Polecenie: Do czego Argaen gestem zaprasza gościa w podanym fragmencie?

Podany fragment:
§

Wyświetl Pojedyńczy Post
Stary 06-12-2013, 13:36   #28
Ryzykant
 
Ryzykant's Avatar
 
Reputacja: 1 Ryzykant ma wyłączoną reputację
- To będzie dla nas przyjemność i zaszczyt. - Eryk odezwał się, nim ktokolwiek inny zdążył zareagować. Nie miał wprawdzie pojęcia, jak potężny jest gość -choć to raczej oni byli gośćmi na jego terytorium- ani jakie ma zamiary. Zdawał sobie jednak sprawę, że tylko uprzejmością można zyskać smoczą przychylność. Tylko jak tu dać innym do zrozumienia, żeby traktowali tego “człowieka” z najwyższym szacunkiem?
- Napijesz się panie z nami? Być może uda nam się odebrać krasnoludowi beczółkę.
- Aż taki łakomy chyba nie jest - powiedział Argaen podnosząc się z miejsca. - Proszę nam wybaczyć, nie wiedzieliśmy, że to prywatny teren.
Gestem zaprosił tamtego do zajęcia miejsca przy ognisku.

§

Wyświetlane dane:
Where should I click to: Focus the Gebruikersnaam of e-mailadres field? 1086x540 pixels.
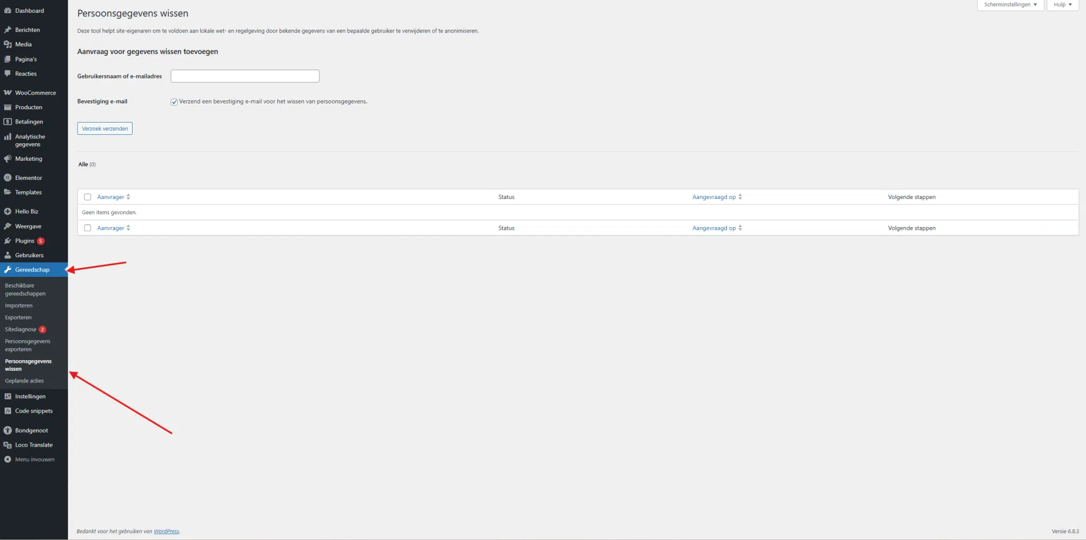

§

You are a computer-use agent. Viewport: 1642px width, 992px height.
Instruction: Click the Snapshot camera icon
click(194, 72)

§

Oczekiwana odpowiedź: Do zajęcia miejsca przy ognisku.